I handed them to her. "Before we go, I'd like to see him, okay?"
"I'll wait."
He was lying under a sheet, no blanket over him in spite of the coolness of the
room. His charts were gone -- so were his medicines, his glass of water and the
little complimentary sack of toilet articles the hospital gives every new
patient. He bore no sign of discomfort -- just peace, and a look of acceptance.
He looked as innocent as a child and there was no sign of what he went through
in life -- no marks of experience. I said, "Good night Seymour." It was far too
late to say goodbye.
Yehuda was standing by the door looking out into the night when I came out. She
had already called the Rabbi, and spoken to the funeral director's wife.
"They'll pick him up in the morning," she said quietly. "How simple it is,
really ... people accuse us of being hasty, but the grieving begins after the
burial, not before."
We drove back home slowly, there was no need to hurry now. Yehuda asked me again
to think of something to say at the funeral tomorrow, and I said I would do my
best.
The thought of what to say kept me awake half the night. I could write a book
about Seymour, but to think of something to say at his funeral wasn't easy. I
knew him well, he and I kept ourselves in shape walking the streets of Westlake
Village. I knew him before Yehuda was born, and yet there was a part of him I
never got to know. That's how it is with men -- parts of us are off limits.

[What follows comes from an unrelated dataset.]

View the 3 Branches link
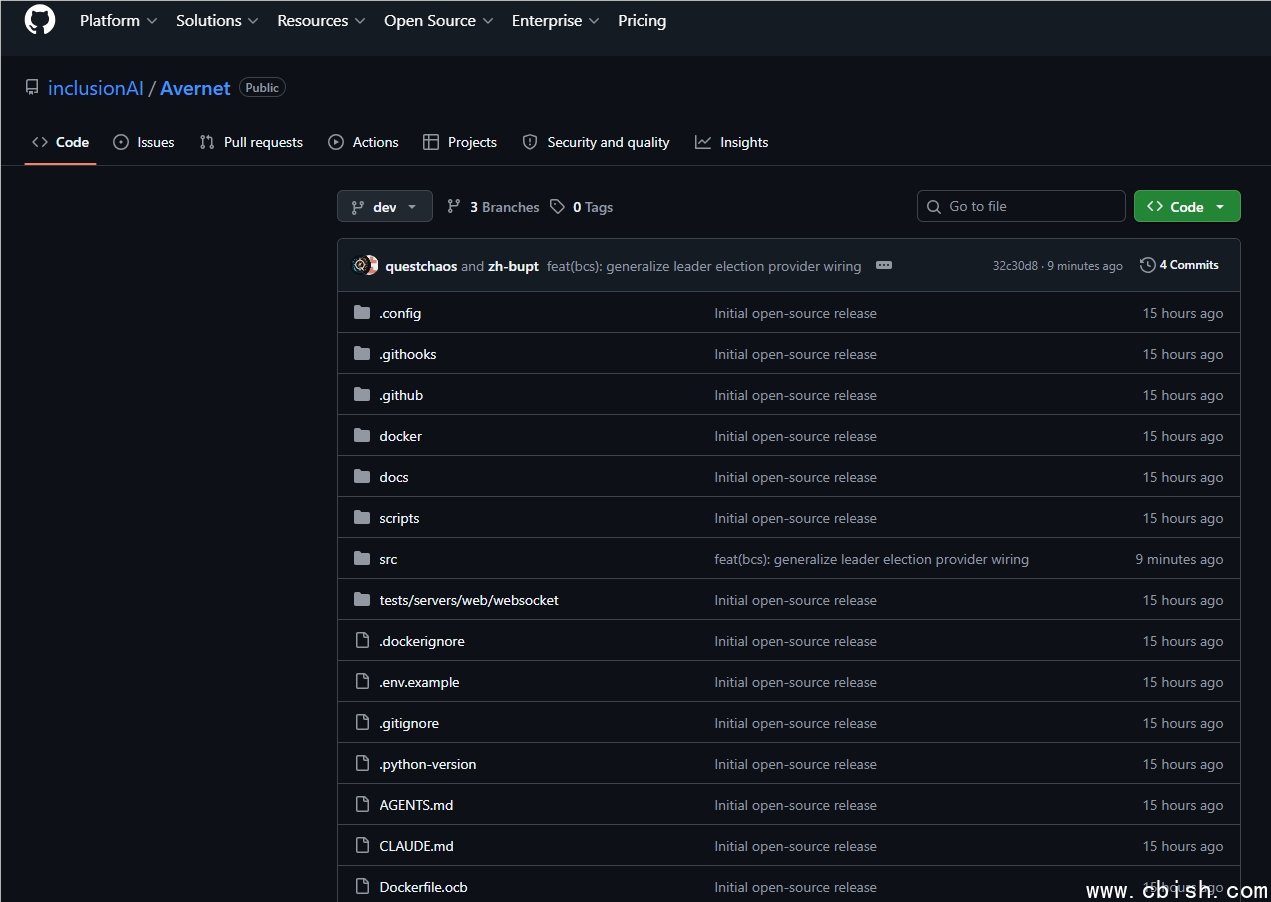This screenshot has width=1271, height=902. click(493, 207)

Maybe I could say something about that tomorrow ... something like ...
In 1980 the family went to Poland. "I want you to see," he told Yehuda. I
wondered if Yehuda would remember, it was more than twenty years ago.

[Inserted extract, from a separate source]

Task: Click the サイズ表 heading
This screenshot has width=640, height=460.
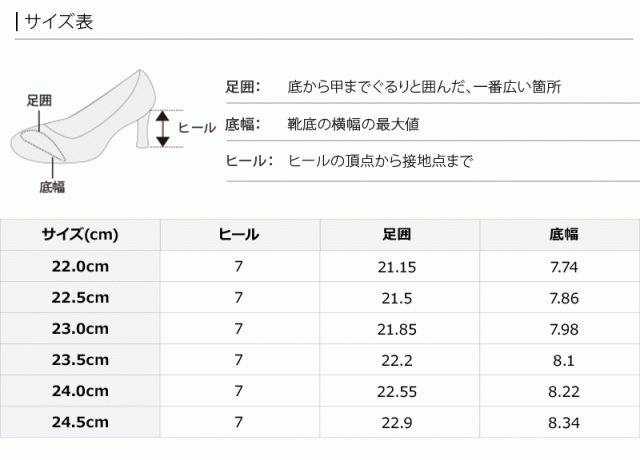Action: coord(59,22)
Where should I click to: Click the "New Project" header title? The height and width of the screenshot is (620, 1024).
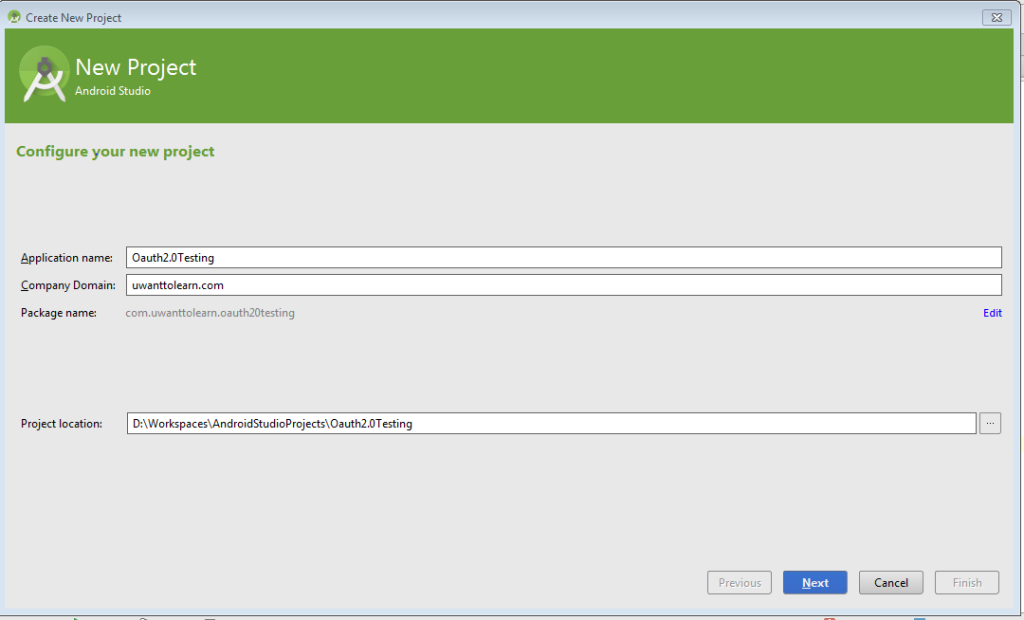[x=135, y=67]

"Do you remember, Yehuda?" She might remember, but would she understand. "Your
two uncles, Eben and Jahez, your cousins Natasha and Willa and both your
grandparents lived there. Then, sometime between 1943 and 1944 they disappeared.
Records in the Town Hall disappeared too -- everything disappeared. He told me
the story again and again, Yehuda -- on our morning walks to buy a newspaper at
the Dairy Barn. 'You never know,' he would say, 'Miracles can happen."
"The strings to my family are all disconnected," he told me. "He wanted to see
if he could find the connecting strings of his family -- he wanted Jessica and
Yehuda to know they were not alone. They had roots. 'What good is a family
without roots?'
"He used to say that life was like a relay race with no ending; the new
generation taking the baton from the older and running ahead with it. 'Then we
sit and watch our children run until it's their turn to pass it on. That's the
trouble with the Jews of my generation,' he said. 'Somebody stepped in to break
up the race and broke the strings that tied us all together."
Well, I might say that and then again I might not. Maybe he wouldn't want me to
-- maybe it's best just to let the past be the past -- "L'chaim!